Overwhelmed? We were too! It was Indus Valley Civilization that used water for toilets for the first time. There was a flush toilet in almost every house in Harappa and Mohenjo-Daro. These toilets were attached to an amalgamate sewage system. Now we know, from where the idea of using water for sanitation came.
Diamonds were discovered in India in 800 BC and used as a gemstone. They were also used for many other purposes like cutting tools, making weapons and much more. During 327 BC, it was Alexander the great who brought the first diamond from India to Europe. At that time, India was the only country blessed with diamond mines and did business with it in the whole world. The first diamond mining was tracked down to the mines near Golconda river in India.
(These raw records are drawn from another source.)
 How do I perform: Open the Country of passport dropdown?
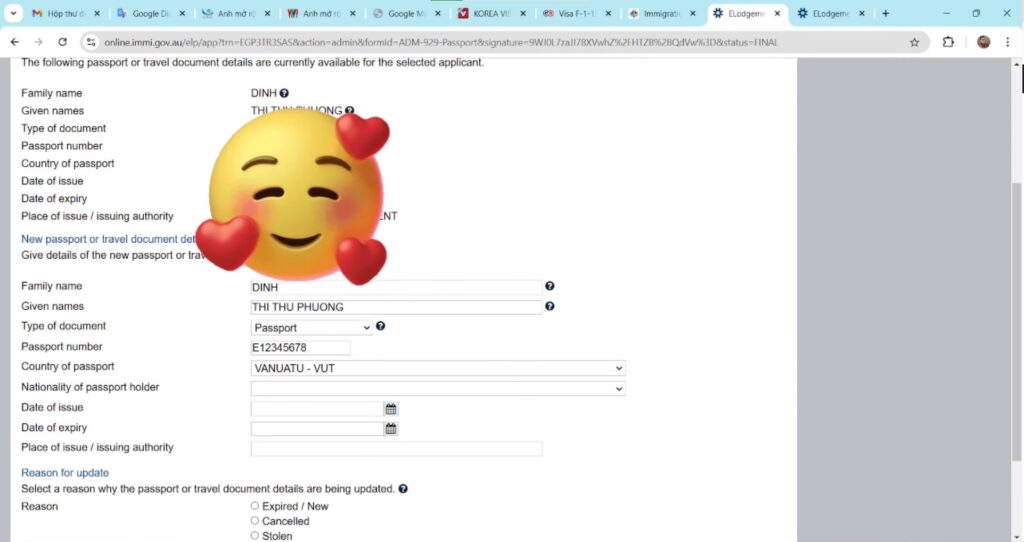(437, 368)
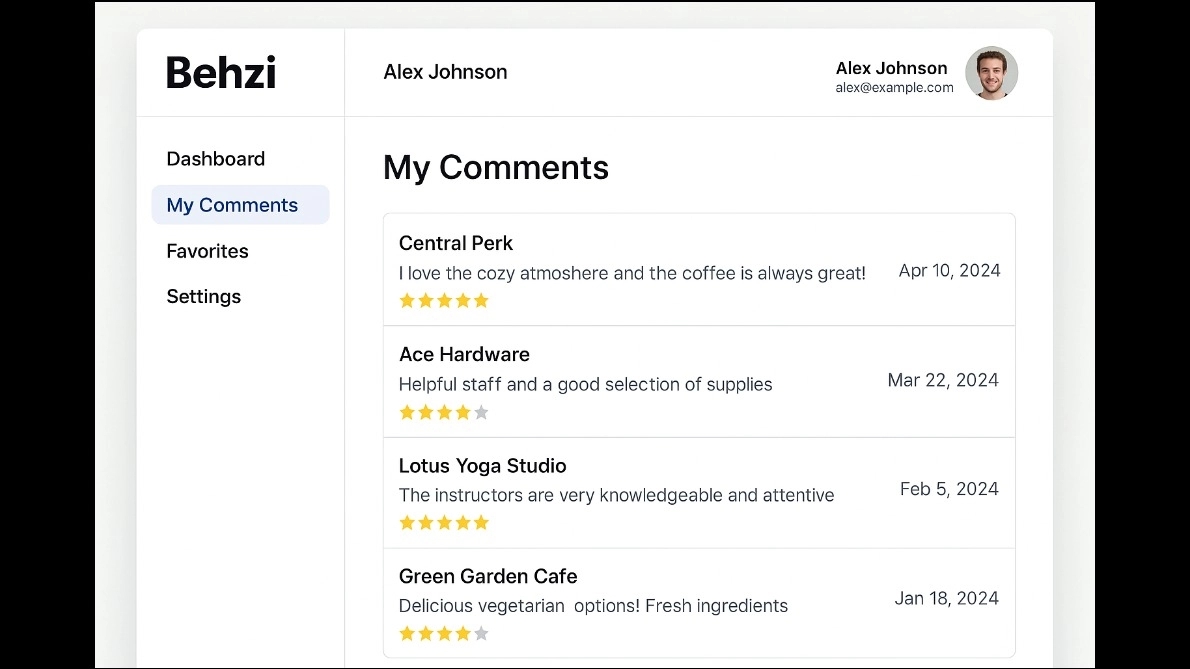The height and width of the screenshot is (669, 1190).
Task: Open the Lotus Yoga Studio comment title
Action: [483, 466]
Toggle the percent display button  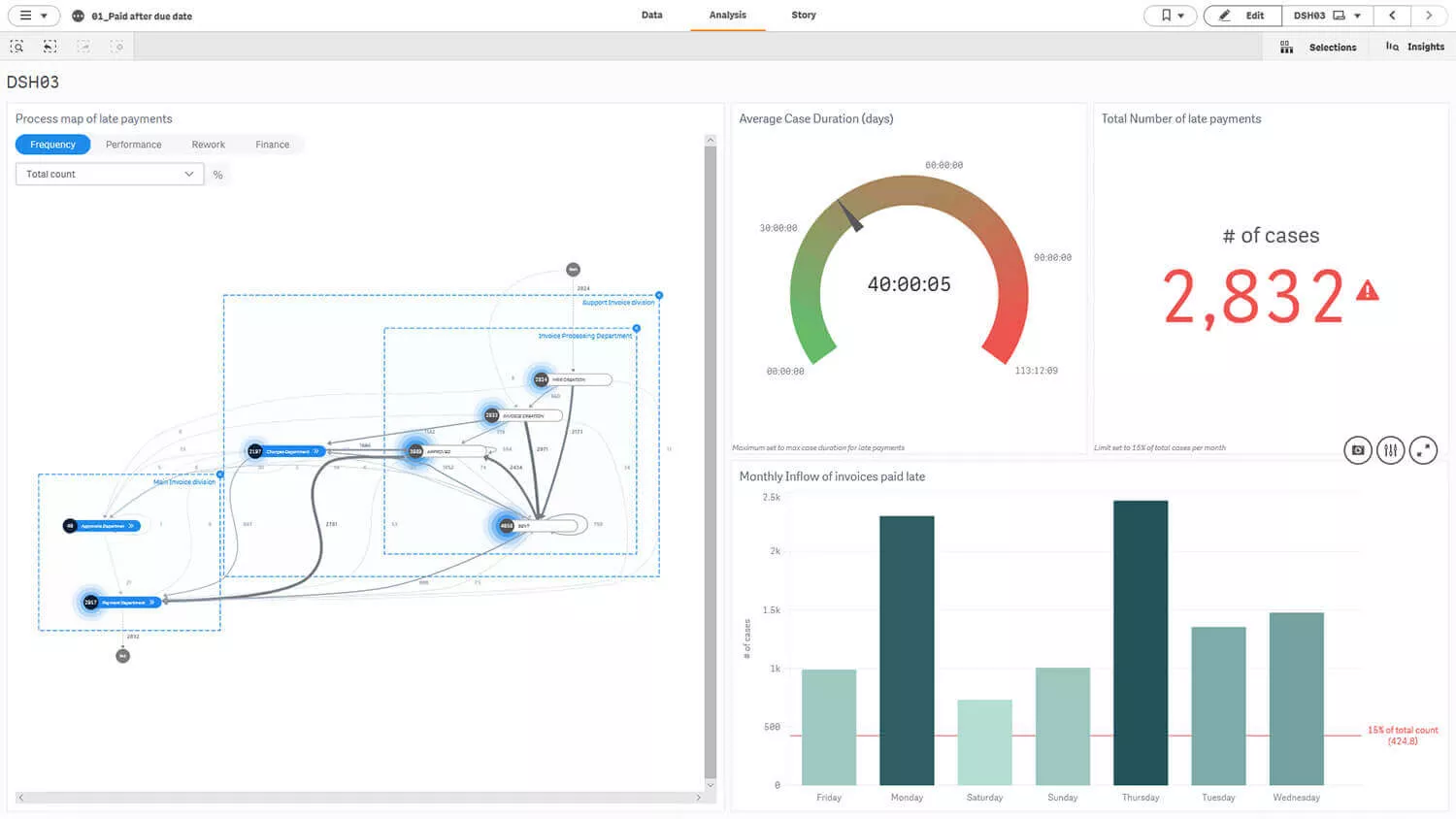pos(218,175)
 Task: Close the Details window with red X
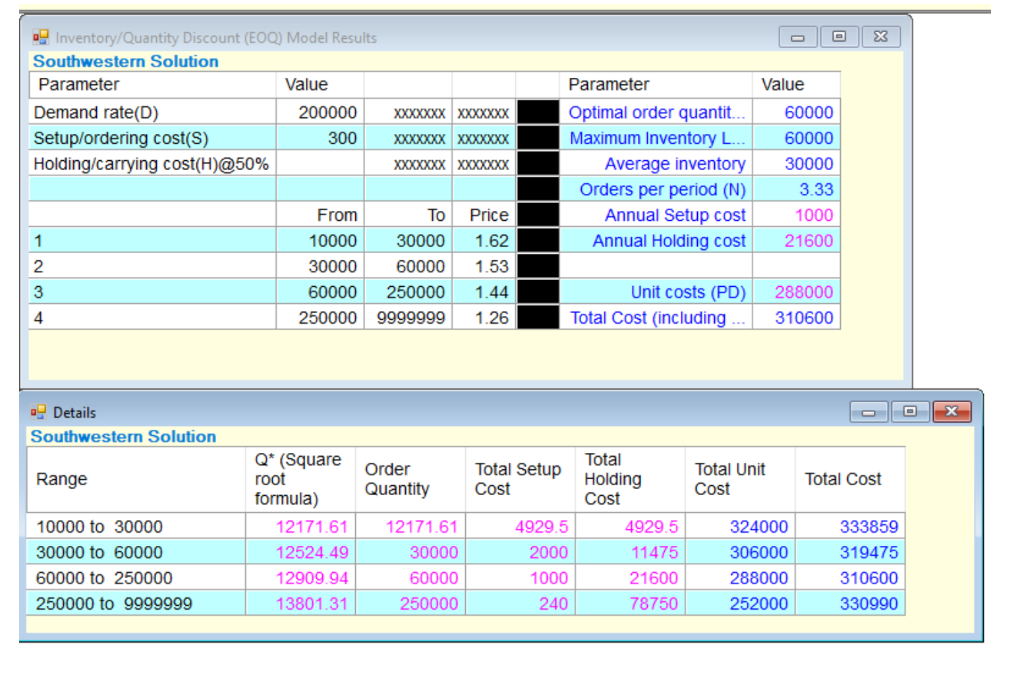(951, 412)
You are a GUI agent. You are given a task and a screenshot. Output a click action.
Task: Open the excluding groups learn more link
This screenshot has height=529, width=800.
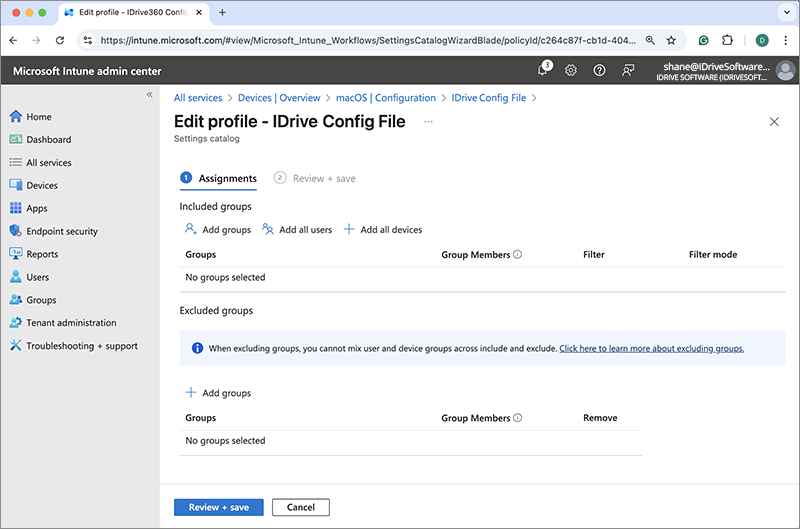tap(651, 349)
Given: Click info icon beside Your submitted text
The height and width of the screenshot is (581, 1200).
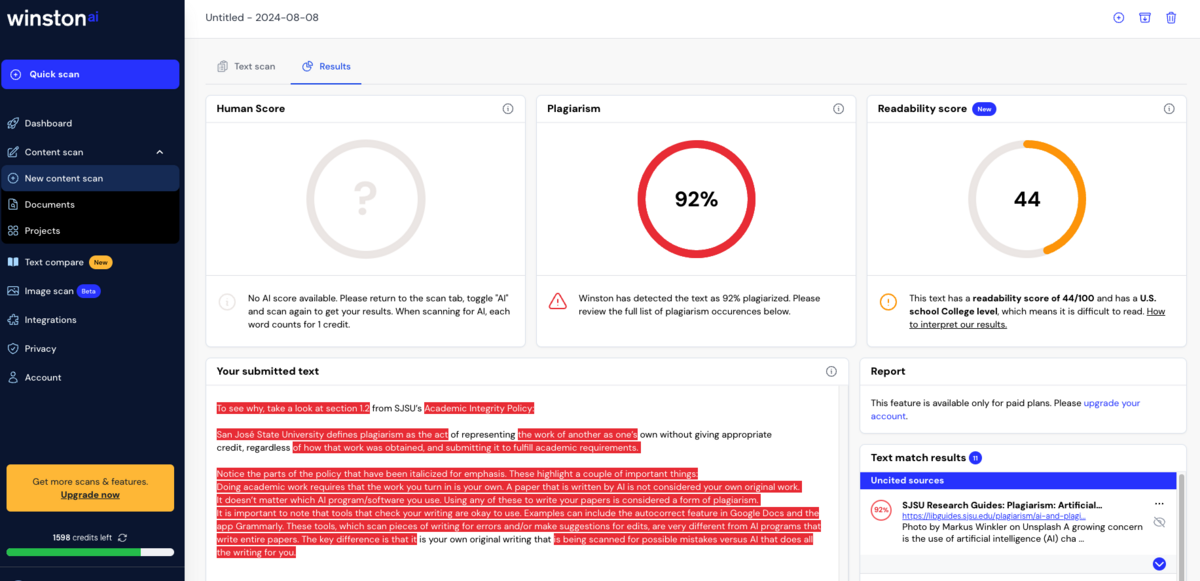Looking at the screenshot, I should (x=831, y=371).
Ink in India was introduced in 4th century BC and was called as Masi. At that time, the ink was mélange of several substances.The unearthed Indian documents are written in Kharosthi with such ink. The practice of writing with ink and sharp needles was first started in Tamil and other Dravidian languages. Several Buddhist and Jain scripts were compiled with the ink in India. In India, the carbon black form of ink was formulated by burning bones, tar, pitches and other substance.
In India card games or suit games were introduced by Mughals during the 16th century. The Mughal emperors from south Asia were fond of playing game ‘Ganjifa’. The first reference of the game was found in the biography of Babar. The game was played with an effusive set of cards that were made with several tortoise shells and decorated with precious stone.
With the passage of time, this game became common among general people in the country with the availability of inexpensive cards. The adornment, style and the arrangement of the card sets were always different. It depends on the artisan who made the cards. For example, the “Dashavatara” deck of Ganjifa had different designs based on ten different avatars of Lord Vishnu.